Re: Web Accessibility Evaluation and Testing

there are no accessible pages
there are no usable pages

there are pages that are accessible to a person, in an environment (physical and technical), carrying out a task.
	- in fact that is the only way you can determine that something is "accessible" in the absolute.
	- that same page may be in accessible to the same person in a different environment (physical or accessible)

the exact same paragraph can be repeated here for usability.

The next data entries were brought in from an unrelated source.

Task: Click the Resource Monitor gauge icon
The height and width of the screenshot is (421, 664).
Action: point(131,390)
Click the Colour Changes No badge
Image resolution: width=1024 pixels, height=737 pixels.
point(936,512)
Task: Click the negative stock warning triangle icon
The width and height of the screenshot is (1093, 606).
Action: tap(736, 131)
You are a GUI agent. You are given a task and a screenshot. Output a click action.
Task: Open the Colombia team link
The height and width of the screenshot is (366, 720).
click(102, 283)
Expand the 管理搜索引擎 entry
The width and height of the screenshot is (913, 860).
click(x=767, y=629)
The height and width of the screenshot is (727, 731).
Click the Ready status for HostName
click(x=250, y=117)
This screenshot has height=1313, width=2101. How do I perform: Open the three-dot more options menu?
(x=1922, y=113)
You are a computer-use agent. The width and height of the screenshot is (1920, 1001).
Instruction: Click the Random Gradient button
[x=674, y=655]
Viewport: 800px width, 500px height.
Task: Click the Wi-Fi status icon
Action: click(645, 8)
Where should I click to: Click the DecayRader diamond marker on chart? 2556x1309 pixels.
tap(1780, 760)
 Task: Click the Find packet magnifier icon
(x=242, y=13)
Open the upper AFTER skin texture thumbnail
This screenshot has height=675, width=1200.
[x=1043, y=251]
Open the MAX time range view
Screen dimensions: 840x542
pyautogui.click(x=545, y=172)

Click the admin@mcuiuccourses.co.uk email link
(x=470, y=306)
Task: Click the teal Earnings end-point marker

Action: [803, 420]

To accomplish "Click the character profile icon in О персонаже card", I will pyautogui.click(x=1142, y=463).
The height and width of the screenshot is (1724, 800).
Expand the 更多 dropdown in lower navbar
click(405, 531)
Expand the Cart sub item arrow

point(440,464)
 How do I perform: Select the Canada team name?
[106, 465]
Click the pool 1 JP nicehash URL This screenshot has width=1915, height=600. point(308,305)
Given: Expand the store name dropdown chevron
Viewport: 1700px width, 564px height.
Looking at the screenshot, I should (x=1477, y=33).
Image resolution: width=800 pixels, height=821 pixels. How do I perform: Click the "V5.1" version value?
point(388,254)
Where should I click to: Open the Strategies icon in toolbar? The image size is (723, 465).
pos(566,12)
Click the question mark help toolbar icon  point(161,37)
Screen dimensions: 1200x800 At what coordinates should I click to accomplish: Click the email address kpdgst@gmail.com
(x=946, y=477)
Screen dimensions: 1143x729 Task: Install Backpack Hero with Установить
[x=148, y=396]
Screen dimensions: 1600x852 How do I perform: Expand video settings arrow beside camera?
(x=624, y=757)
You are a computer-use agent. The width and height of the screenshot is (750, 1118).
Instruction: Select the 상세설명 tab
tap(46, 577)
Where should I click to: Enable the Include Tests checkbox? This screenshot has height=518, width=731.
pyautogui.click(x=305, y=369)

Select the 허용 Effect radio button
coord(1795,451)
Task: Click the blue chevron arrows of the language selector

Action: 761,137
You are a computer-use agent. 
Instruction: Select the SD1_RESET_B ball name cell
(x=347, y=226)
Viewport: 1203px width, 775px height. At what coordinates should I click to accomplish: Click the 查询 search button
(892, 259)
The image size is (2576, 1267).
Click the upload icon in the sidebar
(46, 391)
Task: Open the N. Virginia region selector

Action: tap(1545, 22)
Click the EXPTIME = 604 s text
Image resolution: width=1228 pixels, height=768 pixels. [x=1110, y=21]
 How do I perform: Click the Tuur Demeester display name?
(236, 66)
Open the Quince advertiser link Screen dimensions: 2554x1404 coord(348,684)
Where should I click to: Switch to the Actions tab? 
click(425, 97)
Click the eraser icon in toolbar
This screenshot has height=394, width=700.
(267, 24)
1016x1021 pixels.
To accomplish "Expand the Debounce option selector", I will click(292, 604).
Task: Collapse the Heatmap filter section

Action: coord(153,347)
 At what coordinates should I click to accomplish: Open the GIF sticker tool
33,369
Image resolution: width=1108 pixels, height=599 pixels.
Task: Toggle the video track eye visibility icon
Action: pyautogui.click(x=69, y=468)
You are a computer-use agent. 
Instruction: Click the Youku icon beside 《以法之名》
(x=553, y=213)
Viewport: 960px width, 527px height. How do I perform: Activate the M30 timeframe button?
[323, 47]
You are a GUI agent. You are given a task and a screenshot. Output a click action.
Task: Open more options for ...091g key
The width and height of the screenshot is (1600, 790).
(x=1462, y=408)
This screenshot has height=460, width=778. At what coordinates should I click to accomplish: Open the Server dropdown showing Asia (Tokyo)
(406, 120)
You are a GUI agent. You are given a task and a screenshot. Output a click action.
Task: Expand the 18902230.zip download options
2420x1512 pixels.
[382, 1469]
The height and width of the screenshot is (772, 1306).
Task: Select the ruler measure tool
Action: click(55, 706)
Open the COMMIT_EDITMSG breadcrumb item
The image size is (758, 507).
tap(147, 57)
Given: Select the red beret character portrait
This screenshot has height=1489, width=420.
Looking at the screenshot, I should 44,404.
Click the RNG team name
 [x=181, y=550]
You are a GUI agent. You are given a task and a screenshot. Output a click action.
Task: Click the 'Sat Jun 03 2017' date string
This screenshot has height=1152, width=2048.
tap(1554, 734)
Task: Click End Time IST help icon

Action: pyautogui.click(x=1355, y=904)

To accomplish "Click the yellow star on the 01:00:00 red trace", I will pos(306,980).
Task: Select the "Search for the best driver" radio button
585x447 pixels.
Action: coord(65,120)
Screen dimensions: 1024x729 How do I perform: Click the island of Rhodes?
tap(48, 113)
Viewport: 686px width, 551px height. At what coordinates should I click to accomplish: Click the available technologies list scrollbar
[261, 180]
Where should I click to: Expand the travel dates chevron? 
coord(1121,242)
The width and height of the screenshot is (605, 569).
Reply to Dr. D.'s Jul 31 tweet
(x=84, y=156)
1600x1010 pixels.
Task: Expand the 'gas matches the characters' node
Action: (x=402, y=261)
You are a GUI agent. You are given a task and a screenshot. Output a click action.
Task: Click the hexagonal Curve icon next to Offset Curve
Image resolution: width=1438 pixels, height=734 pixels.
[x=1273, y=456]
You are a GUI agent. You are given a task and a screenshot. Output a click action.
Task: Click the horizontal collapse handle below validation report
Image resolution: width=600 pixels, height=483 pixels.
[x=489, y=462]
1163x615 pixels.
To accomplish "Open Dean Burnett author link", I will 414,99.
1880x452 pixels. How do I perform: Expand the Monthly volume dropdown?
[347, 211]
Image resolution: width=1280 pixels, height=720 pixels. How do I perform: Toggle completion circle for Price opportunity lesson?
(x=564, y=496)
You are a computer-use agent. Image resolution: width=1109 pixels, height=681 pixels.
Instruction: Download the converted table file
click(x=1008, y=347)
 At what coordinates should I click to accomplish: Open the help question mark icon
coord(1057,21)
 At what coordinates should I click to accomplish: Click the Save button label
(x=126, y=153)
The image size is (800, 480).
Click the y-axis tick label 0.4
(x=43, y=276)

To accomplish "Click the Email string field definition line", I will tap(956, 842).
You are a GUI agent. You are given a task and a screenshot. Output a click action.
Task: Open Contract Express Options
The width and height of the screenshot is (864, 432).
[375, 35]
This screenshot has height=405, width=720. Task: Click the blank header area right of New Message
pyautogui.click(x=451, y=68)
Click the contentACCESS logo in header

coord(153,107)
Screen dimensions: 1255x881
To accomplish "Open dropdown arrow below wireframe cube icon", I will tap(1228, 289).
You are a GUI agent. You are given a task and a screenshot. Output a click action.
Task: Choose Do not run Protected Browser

WCAG 2.0 conformance (even Level AAA) (Even Level AAA and all advisory techniques) will not result in an accessible page.    
WCAG 2.0 conformance only means that a page has met a set of accessibility criteria.   Think of it as a 'minimum level' of accessibility.   or better yet  "A minimum set of criteria that a group of people - with input from a broad audience - agreed upon."   

WCAG 2.0 conformance does not guarantee accessibility to all people in all environment doing all tasks.  In fact there are few that could use a WCAG 2.0 page in all environments - and they are probably deaf-blind -  and would have difficulty. 

Usability and accessibility are part of the same dimensions.  Yes plural.    Neither is linear.  But there are no accessible pages that are unusable and no unusable pages that are accessible.  (Note I did not use WCAG 2.0 in this sentence.  See paragraphs above and below. )

Most of the controversy and/or confusion in this area comes from people assuming something along the lines of  "WCAG 2.0 conformant mean accessible."   or   "Accessible means usable."
Many define "Accessible" as meaning "no harder than it is for people without disability".    In fact - in developing WCAG 2.0 we tried to limit ourselves to parity and not stray into usability.   It only had to be "as usable" for people with disabilities as without (or at least that was the ideal).     However, we were defining WCAG 2.0 conformance - not accessibility as an absolute.  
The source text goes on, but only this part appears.